-------- Excerpted text --------

Linebreeding can be a blessing, as you now have stock with known quantities.
or you can inbreed selectively and actually eliminate or at least reduce the prevalence of harmful recessives in the herd, while increasing the prevalence of traits you do want.
This is the blessing, once you know the potential faults, you can choose NOT to use that trait in your breeding program. The rabbits with bad attitudes don't need bred, temperament tendencies have a genetic component. The rabbit with bad teeth doesn't go into the breeding pool either. Some things you might decide to overlook, because the rabbit has other outstanding traits that you hope will improve the future herd. Other traits are deal-breakers. The rabbit that is always sick has a poor immune system, do you want your future herd to be bred for a propensity to be sick? Or do you choose the rabbits that stay healthy even when others in the rabbitry are having issues?

We brought in a lovely doe, with beautiful fiber, good conformation. We were looking forward to seeing those traits in the future herd, and bred her to a favorite buck. However, that first beautiful litter all suffered from weaning enteritis. No does in our herd had had that disease, but as it turned out, her kits suffered from it breeding after breeding. It wasn't a fluke, it wasn't an accident--it was her. We eliminated her from the breeding pool, and the problem ended. That wasn't something you could see visibly when looking at the doe, and that doesn't show up on a pedigree.

-------- Data to examine --------

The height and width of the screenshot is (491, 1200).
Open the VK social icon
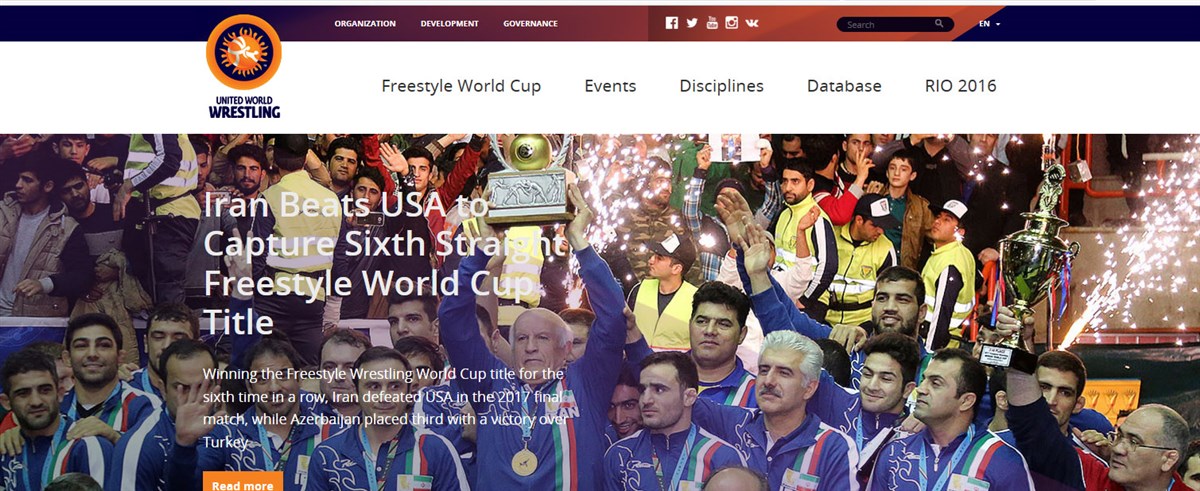pos(752,23)
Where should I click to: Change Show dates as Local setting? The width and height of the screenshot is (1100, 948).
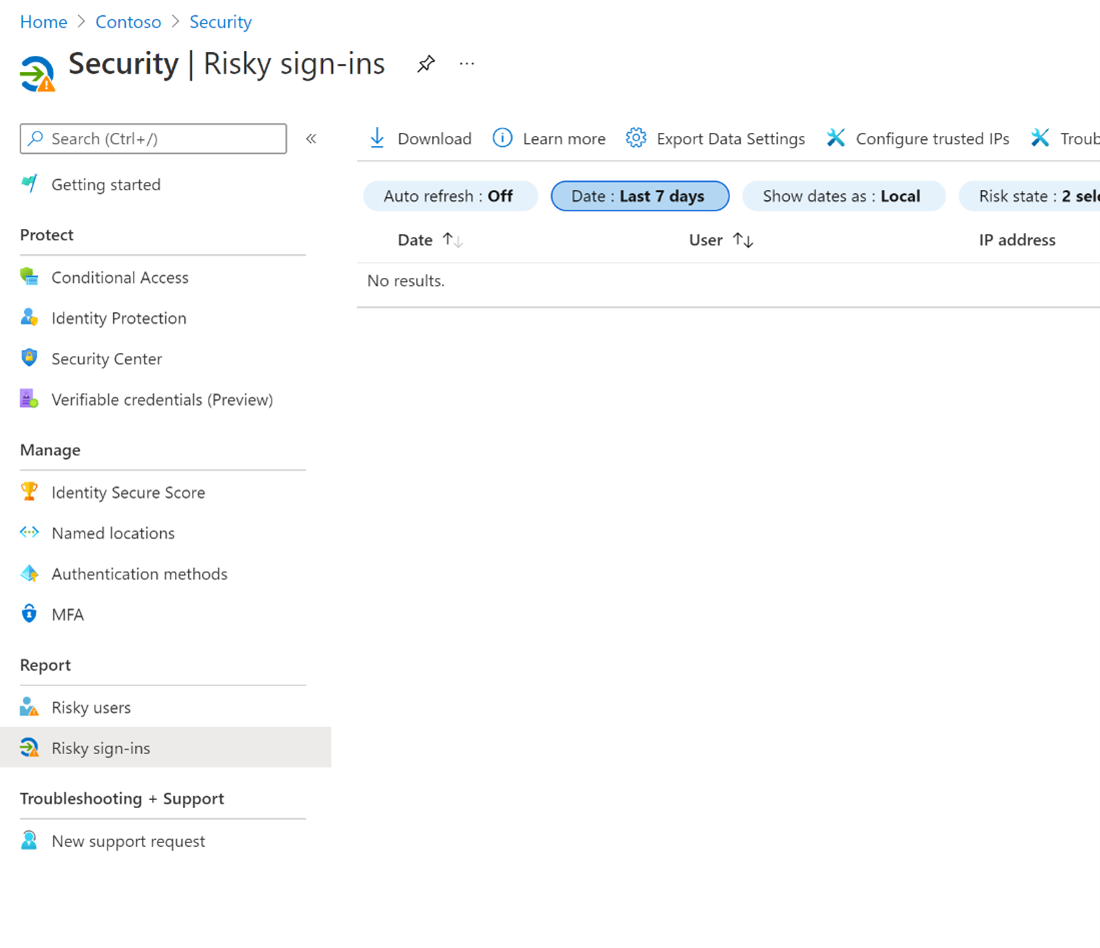click(843, 196)
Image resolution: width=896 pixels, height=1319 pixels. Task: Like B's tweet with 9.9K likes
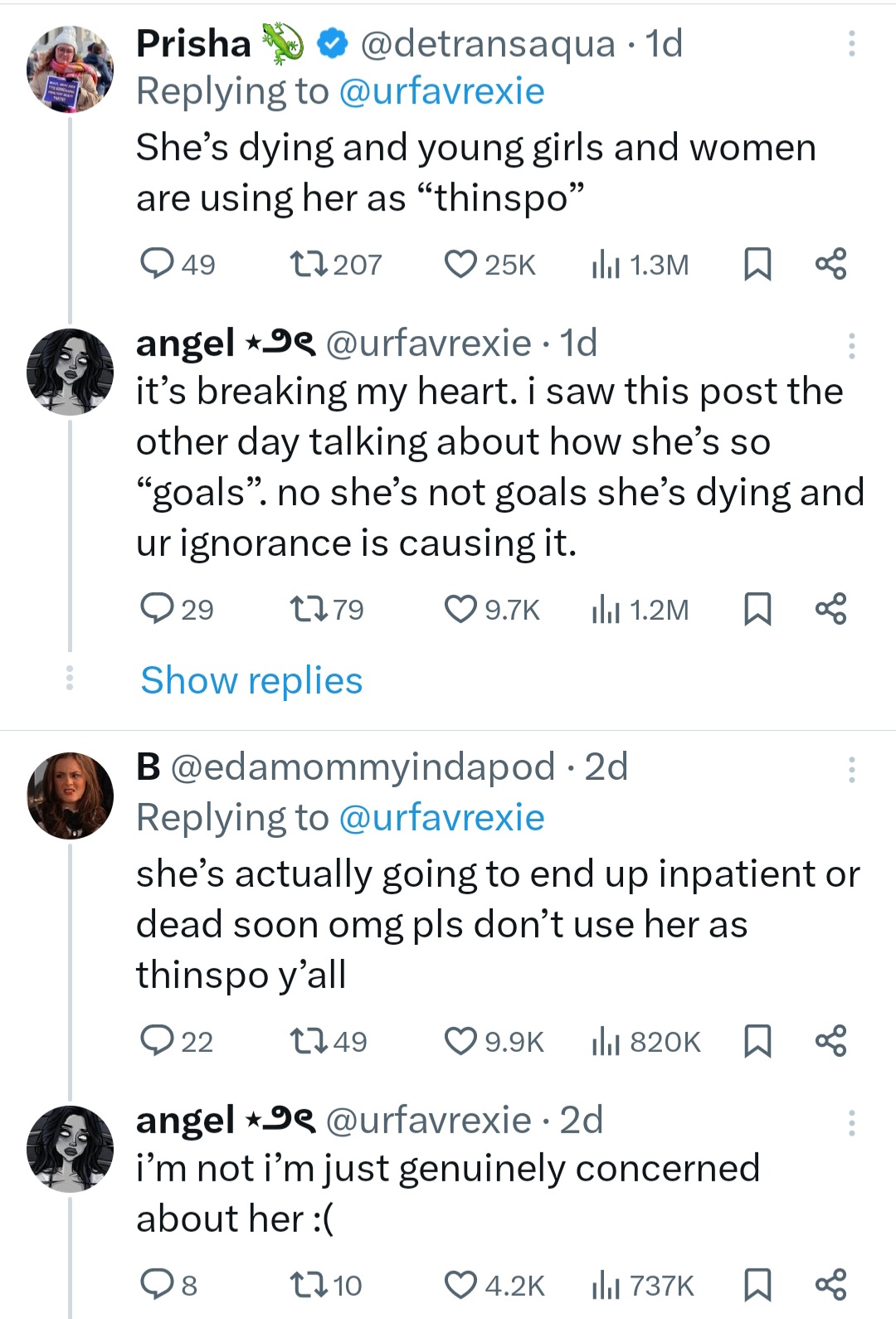click(x=460, y=1041)
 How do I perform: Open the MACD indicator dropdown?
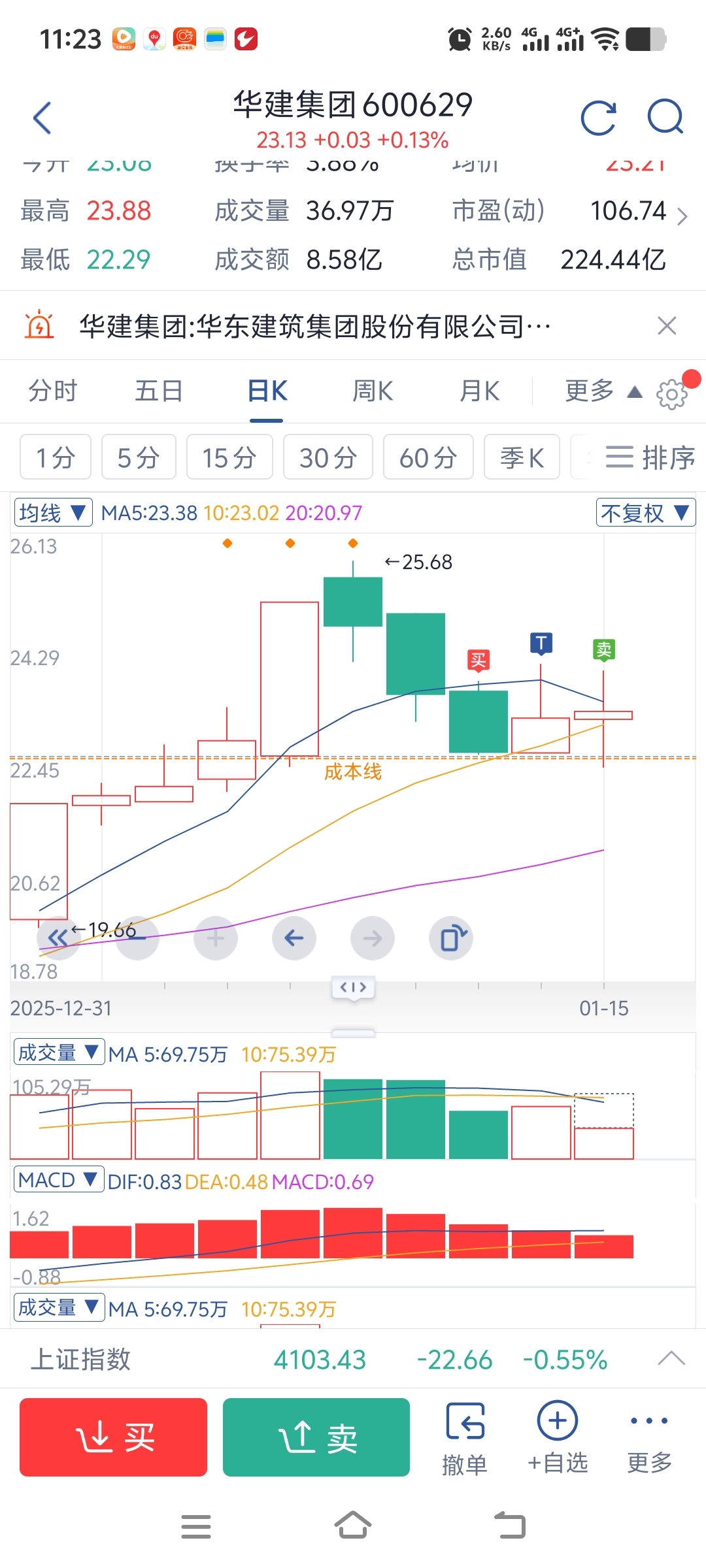[58, 1180]
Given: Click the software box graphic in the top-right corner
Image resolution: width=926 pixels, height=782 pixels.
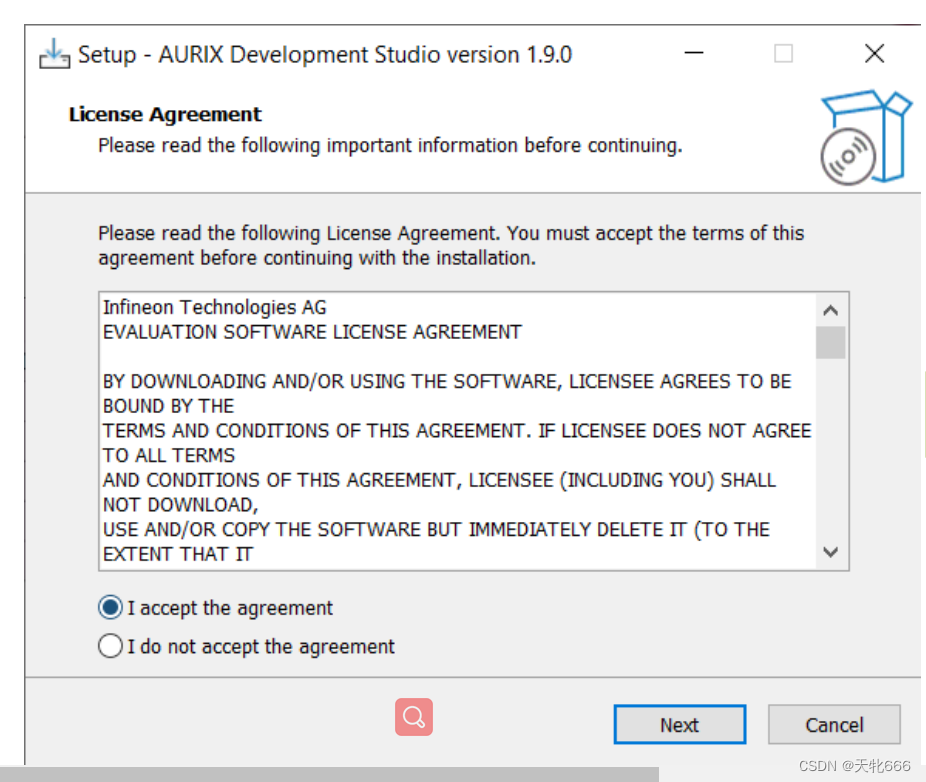Looking at the screenshot, I should [866, 135].
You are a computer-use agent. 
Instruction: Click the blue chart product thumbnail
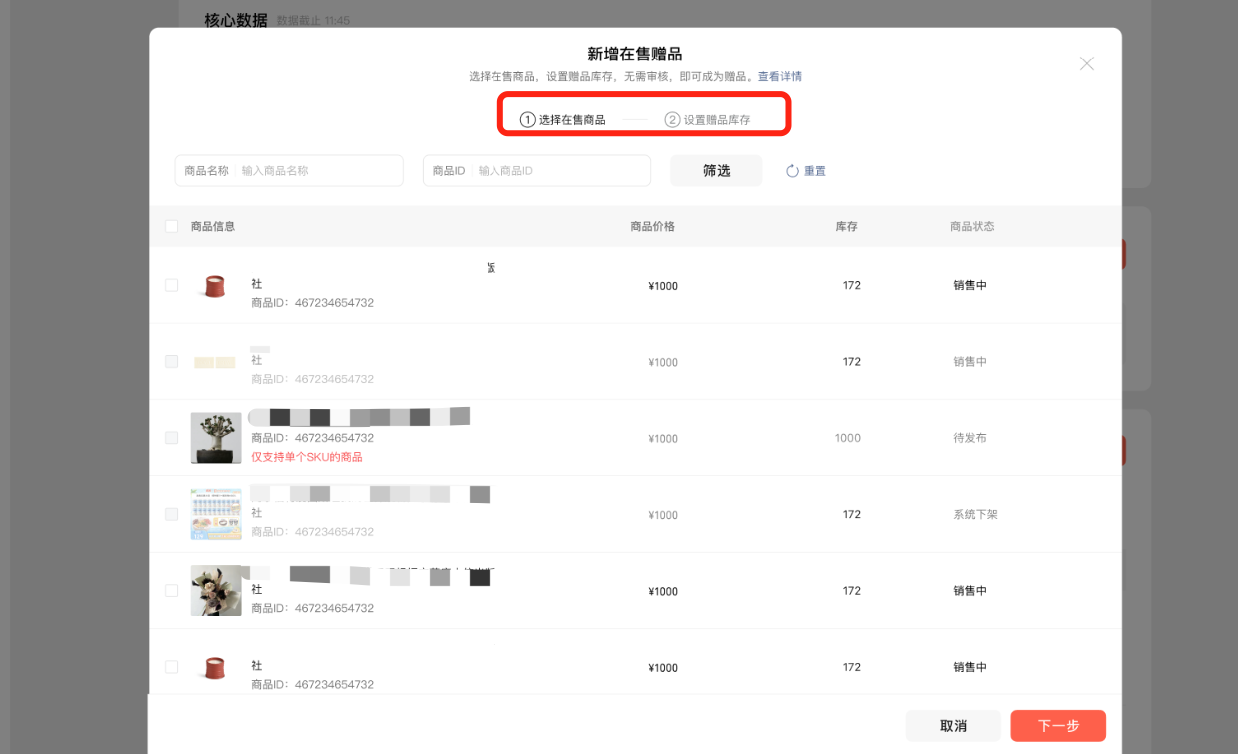(x=216, y=514)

--------

Exercise A:
From the rabbit-breeding passage, reproduce word for word everything from "or you can inbreed" down to "you do want.".
Exercise B:
Rewrite the paragraph of the rabbit-breeding passage that begins "We brought in a lovely doe" in shorter form, keeping its main facts.
Exercise C:
Summarize the rabbit-breeding passage in two sentences.

Written solution A:
or you can inbreed selectively and actually eliminate or at least reduce the prevalence of harmful recessives in the herd, while increasing the prevalence of traits you do want.

Written solution B:
A doe with beautiful fiber and good conformation was brought in and bred to a favorite buck. Her first litter all suffered from weaning enteritis, a disease no other doe in the herd had had, and her kits got it breeding after breeding. Removing her from the breeding pool ended the problem, which neither her appearance nor her pedigree revealed.

Written solution C:
Linebreeding gives stock with known qualities, so a breeder can reduce harmful recessives and keep faults such as bad temperament, bad teeth, or frequent sickness out of the breeding pool while increasing wanted traits. In one case, a doe with fine fiber and conformation produced kits with weaning enteritis litter after litter, and removing her from breeding ended the problem, which neither her looks nor her pedigree showed.